Dbf4/ASKとの相互作用については以下の点を明らかにした。Cdc7キナーゼの24の欠失変異体を作製し、293T細胞内でDbf4/ASKとともに発現させ、Dbf4/ASKとの免疫共沈降を解析した。その結果、C末端の50アミノ酸およびキナーゼ挿入配列IIIのN末端付近(448-457)がDbf4/ASKとの相互作用に必須であること、またキナーゼ挿入配列IIのC末端付近(337-361)はDbf4/ASKとの相互作用に必要ではないがCdc7のキナーゼ活性に必須であることを示した。キナーゼ挿入配列IIIのN末端の444の残基が実際にDbf4/ASKと相互作用することを、クロスリンク法により示した。同定した領域のアミノ酸配列をヒト、アフリカツメガエル、分裂酵母、出芽酵母間で比較した結果、C末端テイル領域に保存性の高い配列(567-572)が存在することを明らかにした。これらの結果から得られたDbf4/ASKとの結合に必須な領域であるC末端およびキナーゼ挿入配列IIIのN末端付近の位置関係を、Cdc7キナーゼに分子系統樹上最も近いとされるカゼインキナーゼII aサブユニットの構造をもとに予測することで、それらが共にキナーゼ活性中心に対して裏面に、近接して位置していることを示した。そしてこれらの結果より、Cdc7キナーゼはその活性中心とは反対の面において、C末端テイル領域とキナーゼ挿入配列IIIのN末端領域を介してDbf4/ASKと結合し活性化するというモデルを示した。また、Dbf4/ASK上にはmotif-Mおよび-Nの二個の独立のCdc7結合モジュールの存在が証明されている。これらの二個のCdc7結合モジュールが、今回同定されたCdc7上の二個のASK結合配列に相互作用する可能性もあり、今後実験的に検証する。

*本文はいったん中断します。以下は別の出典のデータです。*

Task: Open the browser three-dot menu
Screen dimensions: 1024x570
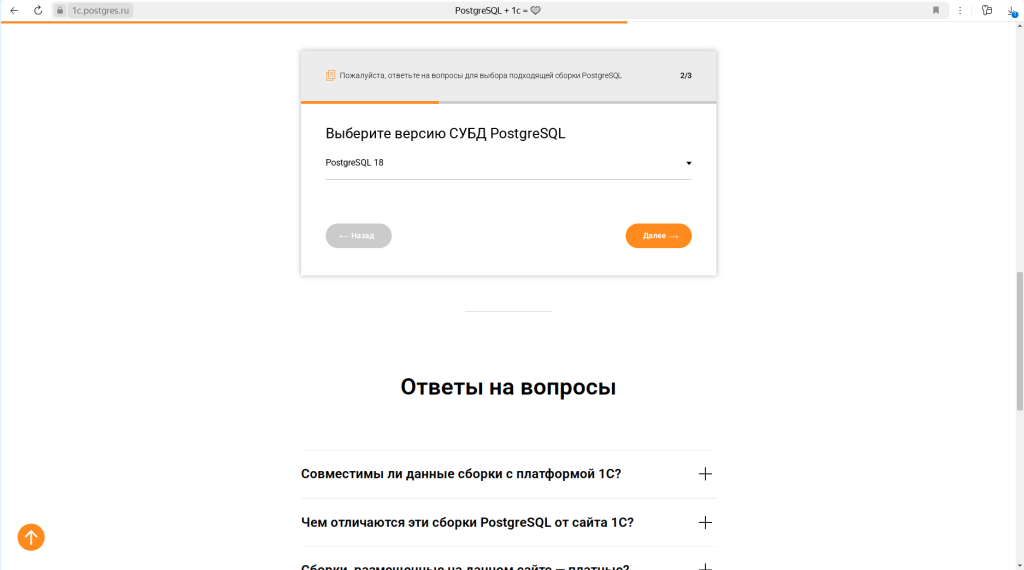Action: 960,10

本研究により、ヒトCdc7キナーゼにおけるDbf4/ASKとの結合に必須な領域、および核局在に必須な領域を明らかにした。キナーゼ挿入配列IIはCdc7の核局在に必須であり、C末端の50アミノ酸およびキナーゼ挿入配列IIIのN末端付近(448-457)はDbf4/ASKとの結合に必須であることを示した。さらにこれらの結果をもとにDbf4/ASKによるCdc7の活性化のモデルを示した。本研究の結果は、Cdc7-Dbf4/ASK複合体の構造上の特徴を明らかにするとともに、その機能発現に必要なドメイン、Dbf4/ASKによる活性化のメカニズムの解明に大きく貢献する。明らかにされたCdc7の特異ドメインと相互作用する分子の解析は、新たな基質、結合パートナーの解明に貢献し、最終的にCdc7-Dbf4/ASKの高次構造の解明に向けて基礎データを提供し、Cdc7キナーゼの活性を正あるいは負に制御する低分子化合物の開発のための科学的基盤を与える。以上述べたように、本論文は染色体複製開始の鍵を握る制御因子Cdc7による多様な染色体動態制御の分子基盤の解明に大きく貢献することが期待され、博士論文として学位に値する内容であると判断する。また、学位審査会における、北村亮君の質疑応答の際の受け答えも、適切であり、学位に値する知識、学識を有していると判断された。

なお、本論文は、当研究室覺正直子、深津理乃、Gaik-theng Toh、理研の沢野朝子博士、宮脇敦史博士との共同研究であるが、論文提出者が主体となってすべての分析及び検証を行ったもので、論文提出者の寄与が十分であると判断する。

以上の理由により、北村亮君に博士(生命科学)の学位を授与できると認める。